--- Start of Data for the task ---

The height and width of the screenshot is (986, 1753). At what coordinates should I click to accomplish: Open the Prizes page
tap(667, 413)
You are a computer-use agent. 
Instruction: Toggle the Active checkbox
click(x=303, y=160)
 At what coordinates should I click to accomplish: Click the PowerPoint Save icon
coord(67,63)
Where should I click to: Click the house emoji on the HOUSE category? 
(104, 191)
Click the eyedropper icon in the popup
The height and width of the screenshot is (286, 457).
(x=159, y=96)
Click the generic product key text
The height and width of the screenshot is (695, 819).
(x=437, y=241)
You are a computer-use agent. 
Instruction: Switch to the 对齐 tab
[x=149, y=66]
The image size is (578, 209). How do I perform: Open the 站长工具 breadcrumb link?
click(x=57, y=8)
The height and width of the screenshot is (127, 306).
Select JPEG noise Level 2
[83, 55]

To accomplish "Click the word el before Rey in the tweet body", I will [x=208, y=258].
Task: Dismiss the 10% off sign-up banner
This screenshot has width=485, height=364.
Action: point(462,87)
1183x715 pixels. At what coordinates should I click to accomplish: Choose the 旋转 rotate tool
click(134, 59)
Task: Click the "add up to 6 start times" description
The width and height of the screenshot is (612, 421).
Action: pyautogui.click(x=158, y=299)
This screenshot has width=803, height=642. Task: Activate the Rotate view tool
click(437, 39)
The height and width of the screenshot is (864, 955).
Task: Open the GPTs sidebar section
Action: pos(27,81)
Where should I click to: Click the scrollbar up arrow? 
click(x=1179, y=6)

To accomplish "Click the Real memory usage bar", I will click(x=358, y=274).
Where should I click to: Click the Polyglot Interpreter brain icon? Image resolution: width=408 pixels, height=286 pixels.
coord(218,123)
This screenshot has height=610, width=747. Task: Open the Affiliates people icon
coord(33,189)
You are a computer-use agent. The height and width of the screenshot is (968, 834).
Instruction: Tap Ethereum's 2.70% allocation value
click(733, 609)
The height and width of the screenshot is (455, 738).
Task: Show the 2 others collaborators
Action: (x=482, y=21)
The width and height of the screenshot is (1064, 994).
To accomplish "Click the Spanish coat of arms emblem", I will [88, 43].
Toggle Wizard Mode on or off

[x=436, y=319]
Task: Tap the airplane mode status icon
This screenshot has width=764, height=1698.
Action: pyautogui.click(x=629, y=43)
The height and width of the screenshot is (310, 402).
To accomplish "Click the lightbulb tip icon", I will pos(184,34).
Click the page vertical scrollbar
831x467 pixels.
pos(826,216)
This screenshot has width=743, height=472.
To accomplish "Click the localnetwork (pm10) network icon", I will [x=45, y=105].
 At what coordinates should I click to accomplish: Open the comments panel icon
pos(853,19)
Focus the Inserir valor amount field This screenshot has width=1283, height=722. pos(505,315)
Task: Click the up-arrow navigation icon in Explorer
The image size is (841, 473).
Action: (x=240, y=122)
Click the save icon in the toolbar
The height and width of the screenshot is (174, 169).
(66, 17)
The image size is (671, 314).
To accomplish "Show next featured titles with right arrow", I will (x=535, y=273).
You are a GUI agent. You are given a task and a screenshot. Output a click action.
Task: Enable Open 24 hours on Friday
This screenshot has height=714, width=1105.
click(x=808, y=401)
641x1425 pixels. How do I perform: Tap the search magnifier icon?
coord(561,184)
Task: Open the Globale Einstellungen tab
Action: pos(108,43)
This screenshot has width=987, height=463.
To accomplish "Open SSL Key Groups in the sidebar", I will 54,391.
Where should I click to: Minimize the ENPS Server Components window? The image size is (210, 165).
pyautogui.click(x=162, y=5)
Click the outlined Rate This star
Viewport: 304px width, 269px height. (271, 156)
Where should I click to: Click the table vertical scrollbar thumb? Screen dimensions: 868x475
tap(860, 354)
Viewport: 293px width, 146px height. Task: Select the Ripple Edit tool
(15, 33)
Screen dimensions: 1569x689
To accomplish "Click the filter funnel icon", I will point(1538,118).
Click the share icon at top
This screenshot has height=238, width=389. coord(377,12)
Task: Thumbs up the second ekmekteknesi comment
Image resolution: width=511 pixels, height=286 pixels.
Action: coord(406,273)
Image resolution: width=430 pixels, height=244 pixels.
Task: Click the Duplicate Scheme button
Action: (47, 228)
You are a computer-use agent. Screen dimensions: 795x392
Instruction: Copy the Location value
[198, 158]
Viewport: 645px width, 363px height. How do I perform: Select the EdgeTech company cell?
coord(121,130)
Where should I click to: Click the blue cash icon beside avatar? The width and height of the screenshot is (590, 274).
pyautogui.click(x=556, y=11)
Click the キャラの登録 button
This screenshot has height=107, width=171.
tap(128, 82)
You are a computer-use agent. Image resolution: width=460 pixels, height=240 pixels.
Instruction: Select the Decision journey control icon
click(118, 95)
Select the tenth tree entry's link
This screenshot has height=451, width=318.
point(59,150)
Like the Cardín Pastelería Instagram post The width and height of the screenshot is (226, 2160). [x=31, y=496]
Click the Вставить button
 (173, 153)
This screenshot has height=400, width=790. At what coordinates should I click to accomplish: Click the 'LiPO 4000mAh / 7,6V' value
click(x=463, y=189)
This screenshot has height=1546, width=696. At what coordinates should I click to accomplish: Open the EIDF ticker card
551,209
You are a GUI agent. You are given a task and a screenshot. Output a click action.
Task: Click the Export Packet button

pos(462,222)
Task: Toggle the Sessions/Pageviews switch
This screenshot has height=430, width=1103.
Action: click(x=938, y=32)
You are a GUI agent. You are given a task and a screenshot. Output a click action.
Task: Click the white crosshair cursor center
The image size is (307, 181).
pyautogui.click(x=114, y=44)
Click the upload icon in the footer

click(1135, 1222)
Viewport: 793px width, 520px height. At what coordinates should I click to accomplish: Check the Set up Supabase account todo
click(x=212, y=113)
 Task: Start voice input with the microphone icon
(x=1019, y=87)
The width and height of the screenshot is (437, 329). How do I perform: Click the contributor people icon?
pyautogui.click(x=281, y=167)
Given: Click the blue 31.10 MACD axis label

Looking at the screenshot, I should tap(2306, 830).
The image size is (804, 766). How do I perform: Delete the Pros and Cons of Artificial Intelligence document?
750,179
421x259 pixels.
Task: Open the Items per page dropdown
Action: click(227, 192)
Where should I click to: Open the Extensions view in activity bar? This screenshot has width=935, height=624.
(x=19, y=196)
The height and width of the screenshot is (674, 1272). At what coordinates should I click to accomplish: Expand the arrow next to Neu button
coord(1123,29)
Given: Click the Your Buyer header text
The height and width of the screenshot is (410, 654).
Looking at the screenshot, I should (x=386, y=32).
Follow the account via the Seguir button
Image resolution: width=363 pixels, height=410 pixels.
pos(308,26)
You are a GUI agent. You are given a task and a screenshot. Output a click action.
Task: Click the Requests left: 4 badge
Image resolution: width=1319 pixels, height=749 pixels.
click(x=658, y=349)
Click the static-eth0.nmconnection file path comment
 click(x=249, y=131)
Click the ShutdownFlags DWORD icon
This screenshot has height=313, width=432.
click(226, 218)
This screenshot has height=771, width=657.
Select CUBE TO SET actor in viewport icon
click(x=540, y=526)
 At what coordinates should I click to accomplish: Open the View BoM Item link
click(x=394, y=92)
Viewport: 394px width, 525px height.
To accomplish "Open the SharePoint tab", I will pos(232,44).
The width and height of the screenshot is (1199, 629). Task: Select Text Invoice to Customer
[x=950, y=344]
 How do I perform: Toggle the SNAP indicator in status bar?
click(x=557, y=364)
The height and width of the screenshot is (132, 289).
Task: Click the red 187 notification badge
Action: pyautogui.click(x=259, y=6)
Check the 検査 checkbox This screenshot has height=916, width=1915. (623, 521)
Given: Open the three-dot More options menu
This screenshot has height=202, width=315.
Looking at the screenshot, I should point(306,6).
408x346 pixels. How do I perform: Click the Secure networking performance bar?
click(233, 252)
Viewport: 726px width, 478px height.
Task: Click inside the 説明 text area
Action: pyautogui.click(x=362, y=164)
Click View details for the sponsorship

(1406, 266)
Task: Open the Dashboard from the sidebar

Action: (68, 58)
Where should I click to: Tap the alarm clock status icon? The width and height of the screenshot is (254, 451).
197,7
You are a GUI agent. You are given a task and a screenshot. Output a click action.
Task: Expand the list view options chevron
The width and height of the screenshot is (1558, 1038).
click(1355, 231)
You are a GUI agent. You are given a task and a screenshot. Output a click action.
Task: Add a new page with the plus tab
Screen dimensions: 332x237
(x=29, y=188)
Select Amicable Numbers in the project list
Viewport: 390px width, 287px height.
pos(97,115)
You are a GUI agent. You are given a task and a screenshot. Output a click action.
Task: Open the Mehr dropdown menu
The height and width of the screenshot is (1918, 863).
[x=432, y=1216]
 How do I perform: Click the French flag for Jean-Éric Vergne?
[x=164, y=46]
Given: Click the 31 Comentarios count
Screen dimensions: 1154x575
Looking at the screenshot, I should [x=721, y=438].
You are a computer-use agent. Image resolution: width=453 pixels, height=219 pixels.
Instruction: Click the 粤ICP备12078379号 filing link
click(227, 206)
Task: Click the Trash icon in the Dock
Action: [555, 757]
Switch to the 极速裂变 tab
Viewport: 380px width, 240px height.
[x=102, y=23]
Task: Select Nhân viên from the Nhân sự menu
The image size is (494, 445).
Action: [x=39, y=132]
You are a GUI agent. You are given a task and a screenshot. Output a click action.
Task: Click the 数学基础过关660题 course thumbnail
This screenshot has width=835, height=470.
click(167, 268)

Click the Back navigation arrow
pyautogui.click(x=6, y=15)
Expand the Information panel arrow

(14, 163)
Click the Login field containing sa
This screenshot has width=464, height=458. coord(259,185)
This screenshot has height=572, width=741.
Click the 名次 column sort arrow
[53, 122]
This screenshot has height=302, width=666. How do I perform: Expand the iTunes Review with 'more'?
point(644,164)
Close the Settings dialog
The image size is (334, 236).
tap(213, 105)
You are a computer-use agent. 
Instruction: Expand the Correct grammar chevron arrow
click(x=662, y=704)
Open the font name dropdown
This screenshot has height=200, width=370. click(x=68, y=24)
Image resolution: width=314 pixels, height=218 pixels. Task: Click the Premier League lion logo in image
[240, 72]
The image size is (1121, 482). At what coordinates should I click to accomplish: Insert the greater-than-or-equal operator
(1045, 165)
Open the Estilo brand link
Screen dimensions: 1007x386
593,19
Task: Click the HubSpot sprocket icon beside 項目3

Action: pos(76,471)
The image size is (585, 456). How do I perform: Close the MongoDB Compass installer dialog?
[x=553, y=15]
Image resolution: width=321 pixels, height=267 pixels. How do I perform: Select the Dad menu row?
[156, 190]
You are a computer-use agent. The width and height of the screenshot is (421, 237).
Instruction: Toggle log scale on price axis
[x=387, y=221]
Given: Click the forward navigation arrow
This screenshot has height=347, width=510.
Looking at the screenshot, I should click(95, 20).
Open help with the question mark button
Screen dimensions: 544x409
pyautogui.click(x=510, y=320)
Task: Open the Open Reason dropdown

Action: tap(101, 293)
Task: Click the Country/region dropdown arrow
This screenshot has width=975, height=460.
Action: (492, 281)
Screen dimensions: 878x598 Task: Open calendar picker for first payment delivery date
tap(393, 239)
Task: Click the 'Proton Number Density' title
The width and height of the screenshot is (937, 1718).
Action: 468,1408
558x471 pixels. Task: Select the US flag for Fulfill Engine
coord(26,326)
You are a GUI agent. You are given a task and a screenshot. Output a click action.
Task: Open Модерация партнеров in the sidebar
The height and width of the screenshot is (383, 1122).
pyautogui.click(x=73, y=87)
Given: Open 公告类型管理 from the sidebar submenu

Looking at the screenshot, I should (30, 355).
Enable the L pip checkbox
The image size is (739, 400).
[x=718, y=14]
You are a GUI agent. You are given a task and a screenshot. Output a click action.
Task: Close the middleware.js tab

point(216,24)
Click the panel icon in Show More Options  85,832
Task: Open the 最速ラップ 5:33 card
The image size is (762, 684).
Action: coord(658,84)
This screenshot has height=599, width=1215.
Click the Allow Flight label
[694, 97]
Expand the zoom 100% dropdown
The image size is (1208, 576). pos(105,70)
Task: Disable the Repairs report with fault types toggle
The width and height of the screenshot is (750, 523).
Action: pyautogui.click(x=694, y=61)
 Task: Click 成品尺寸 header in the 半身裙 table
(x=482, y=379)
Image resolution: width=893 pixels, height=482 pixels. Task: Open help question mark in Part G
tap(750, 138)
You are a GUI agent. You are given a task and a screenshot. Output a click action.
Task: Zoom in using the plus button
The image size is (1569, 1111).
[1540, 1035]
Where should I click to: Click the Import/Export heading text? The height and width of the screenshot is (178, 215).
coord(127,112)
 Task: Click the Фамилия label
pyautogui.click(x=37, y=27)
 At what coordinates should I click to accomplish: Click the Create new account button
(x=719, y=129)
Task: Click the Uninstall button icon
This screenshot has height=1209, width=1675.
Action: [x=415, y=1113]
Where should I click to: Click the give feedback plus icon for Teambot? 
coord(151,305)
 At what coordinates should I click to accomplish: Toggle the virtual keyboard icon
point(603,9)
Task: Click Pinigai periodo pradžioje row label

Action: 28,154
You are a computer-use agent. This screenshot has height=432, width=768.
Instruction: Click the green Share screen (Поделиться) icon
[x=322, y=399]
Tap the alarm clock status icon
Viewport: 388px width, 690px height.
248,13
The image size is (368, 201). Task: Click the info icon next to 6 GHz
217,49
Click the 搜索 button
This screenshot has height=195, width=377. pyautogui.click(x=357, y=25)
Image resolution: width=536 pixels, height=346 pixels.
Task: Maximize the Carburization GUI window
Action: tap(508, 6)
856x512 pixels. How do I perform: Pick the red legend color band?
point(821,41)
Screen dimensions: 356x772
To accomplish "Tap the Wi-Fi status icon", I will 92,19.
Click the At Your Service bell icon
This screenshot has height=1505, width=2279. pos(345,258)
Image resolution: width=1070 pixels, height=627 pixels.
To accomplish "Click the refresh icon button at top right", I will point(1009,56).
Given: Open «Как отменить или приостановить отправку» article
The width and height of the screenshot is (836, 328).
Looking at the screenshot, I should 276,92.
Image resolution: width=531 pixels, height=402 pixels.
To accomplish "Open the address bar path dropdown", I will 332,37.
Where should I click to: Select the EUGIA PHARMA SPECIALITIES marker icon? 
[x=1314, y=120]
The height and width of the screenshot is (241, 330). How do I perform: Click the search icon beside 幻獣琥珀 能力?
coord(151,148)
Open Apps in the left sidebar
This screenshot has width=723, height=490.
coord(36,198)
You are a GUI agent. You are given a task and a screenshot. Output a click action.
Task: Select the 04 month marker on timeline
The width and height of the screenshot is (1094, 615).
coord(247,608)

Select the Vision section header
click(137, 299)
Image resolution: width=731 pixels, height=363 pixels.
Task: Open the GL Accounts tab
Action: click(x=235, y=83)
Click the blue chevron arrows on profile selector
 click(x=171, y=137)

--- End of Data for the task ---

_Instructions for the task_
Copy out the lines from the beginning of the records through the line containing "Action: (x=482, y=21)", including that line, and reproduce each one without any change.

_Finished answer_
The height and width of the screenshot is (986, 1753). At what coordinates should I click to accomplish: Open the Prizes page
tap(667, 413)
You are a computer-use agent. 
Instruction: Toggle the Active checkbox
click(x=303, y=160)
 At what coordinates should I click to accomplish: Click the PowerPoint Save icon
coord(67,63)
Where should I click to: Click the house emoji on the HOUSE category? 
(104, 191)
Click the eyedropper icon in the popup
The height and width of the screenshot is (286, 457).
(x=159, y=96)
Click the generic product key text
The height and width of the screenshot is (695, 819).
(x=437, y=241)
You are a computer-use agent. 
Instruction: Switch to the 对齐 tab
[x=149, y=66]
The image size is (578, 209). How do I perform: Open the 站长工具 breadcrumb link?
click(x=57, y=8)
The height and width of the screenshot is (127, 306).
Select JPEG noise Level 2
[83, 55]

To accomplish "Click the word el before Rey in the tweet body", I will [x=208, y=258].
Task: Dismiss the 10% off sign-up banner
This screenshot has width=485, height=364.
Action: point(462,87)
1183x715 pixels. At what coordinates should I click to accomplish: Choose the 旋转 rotate tool
click(134, 59)
Task: Click the "add up to 6 start times" description
The width and height of the screenshot is (612, 421).
Action: pyautogui.click(x=158, y=299)
This screenshot has width=803, height=642. Task: Activate the Rotate view tool
click(437, 39)
The height and width of the screenshot is (864, 955).
Task: Open the GPTs sidebar section
Action: pos(27,81)
Where should I click to: Click the scrollbar up arrow? 
click(x=1179, y=6)

To accomplish "Click the Real memory usage bar", I will click(x=358, y=274).
Where should I click to: Click the Polyglot Interpreter brain icon? Image resolution: width=408 pixels, height=286 pixels.
coord(218,123)
This screenshot has height=610, width=747. Task: Open the Affiliates people icon
coord(33,189)
You are a computer-use agent. The height and width of the screenshot is (968, 834).
Instruction: Tap Ethereum's 2.70% allocation value
click(733, 609)
The height and width of the screenshot is (455, 738).
Task: Show the 2 others collaborators
Action: (x=482, y=21)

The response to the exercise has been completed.